- _TASKS AND EXERCISES_
A – In the network automation article, which three languages did engineers at web-scale companies use for their early scripts?
B – Pick up the network automation article after its final sentence and carry it forward in the same voice.

- _SUPPLIED PASSAGE_
┌────────

1. When “Automation” Is Just Faster Manual Work
Let’s start with an uncomfortable truth.
Most “network automation” out there today is just manual work… at 10× speed. 😅
You take the same commands you used to type on the CLI, you wrap them in an Ansible playbook or a Python script, and suddenly you can touch 50 devices instead of 5. From a distance, it looks like progress. Internally, it still feels like firefighting, just... more efficiently.
And in a lot of organizations, that’s where the journey stops.
Engineers proudly say, “We’ve automated BGP policy changes!” but what they really mean is “We’ve taught a script to SSH into 80 routers and paste config.” No real pre-checks. No proper blast radius control. No systematic rollback. No telemetry-driven validation. If the script or the human makes a mistake, the only difference is that the outage is now faster and bigger.
Meanwhile, the teams at hyperscale companies figured this out more than a decade ago. They tried the “clever script” phase. They paid for it with outages, late nights, and very expensive lessons. Then they moved on.
The point isn’t that you need to run at their scale. Most networks never will. The point is that they’ve already done the dangerous experiments for you. They’ve shown what works and what doesn’t when you push automation to its limits.
So instead of obsessing over tools such as Ansible vs Nornir vs vendor X’s magic platform, it’s time to ask a better question:
“What if we treated network automation as a software system, not as just a bag of scripts?”
That’s the mindset shift that changes everything.
2. What Hyperscale Learned the Hard Way
Fifteen or so years ago, big web-scale companies were right where many operators are today.
A few passionate engineers started writing scripts to get rid of repetitive tasks: pushing ACLs, updating BGP neighbors, and rotating keys. They wrote Bash, Perl, and Python. They stacked scripts on scripts. They created internal “runbooks” that were basically collections of one-off CLI macros.
And then things started breaking.
A script that worked fine on ten devices suddenly behaved differently on a new hardware generation. A poorly tested mass change pushed a bad route-map everywhere at once. A “quick fix” for one region accidentally impacted traffic globally because no one had a clear picture of how everything was wired together.

└────────

- _GIVEN DATA_

┌────────

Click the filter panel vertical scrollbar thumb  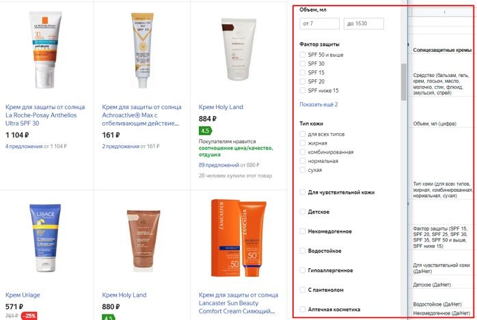404,82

└────────

- _OUTPUTS_
A – Bash, Perl, and Python.

B –
They discovered that:
Having many scripts is not the same as having a system.
Speed without guardrails just multiplies the blast radius.
Humans are very bad at reasoning about distributed systems from a collection of ad-hoc tools.
So they pivoted.
Instead of thinking “What else can I script?”, they started asking:
“What is the source of truth for our network?”
“What is the desired state for each service and device?”
“How do we know if reality matches that desired state?”
“How can we safely move from state A to state B, with feedback loops, not blind pushes?”
They built controllers, intent models, health checks, canary deployments, and reconciliation loops. They invested in telemetry and in tools that treat the network as data, not just as a set of CLIs.
And they are still learning and refining.
The key insight for you is simple: you don’t have to repeat their mistakes on your smaller network. You can borrow the patterns, scaled to your reality.
3. The Script Trap: Speed Alone Is a Dead End
Let’s zoom back into a typical ISP, enterprise, or data center environment.
The “automation success story” often looks like this:
There’s a Git repo with dozens or hundreds of playbooks and scripts.
Two or three people understand how they work. Everyone else is afraid to touch them.
The scripts connect to devices directly over SSH or NETCONF and push config templates.
If a playbook fails on device 37 out of 80, the engineer eyeballs the damage and decides what to do next.
Verification is mostly manual: a few pings, a quick
show bgp summary, maybe a check on a monitoring dashboard.
On a calm day, this feels fine. “Look, we updated all our PE routers in 10 minutes instead of three hours. Automation rocks.”
But under pressure, during a major migration, a vendor bug, or a crisis, the weaknesses show:
You have no central view of desired vs actual state.
You can’t easily answer “What changed where in the last hour?”
Rolling back is another ad-hoc script… if there is a rollback at all.
If someone makes a bad variable change in a template, you quickly propagate that mistake everywhere.
This is what I mean when I say: you’ve barely gotten started.
You’ve made the keystrokes faster, but you haven’t fundamentally changed the operating model. You’re still imperative (and not declarative as you should adopt it): “Do this, then that, in this order, everywhere.” You’re still relying on human judgment, pattern-matching, and luck at exactly the moments when humans are most likely to be tired and stressed.
And from a career perspective, you’ve turned yourself into “the person who owns the magic scripts,” which is fragile. If you burn out or move on, the whole automation tower wobbles.
There is a better way.
4. Observability First: You Can’t Automate What You Can’t See
The foundation of serious network automation isn’t a language or a framework. It’s observability.
If you cannot reliably see:
How your devices are behaving,
How your control plane is behaving, and
How your customers are experiencing the network,
Any automation you build is flying blind.
Observability in a modern network spans multiple layers:
Device health: CPU, memory, temperature, interface counters, queue depths.
Control-plane state: BGP sessions, OSPF/IS-IS adjacencies, LSDB and RIB consistency, label distributions.
Data-plane behavior: loss, latency, jitter, path changes, ECMP imbalances.
Flow-level insight: IPFIX/NetFlow, sFlow, sampled traffic, who talks to whom, and how much.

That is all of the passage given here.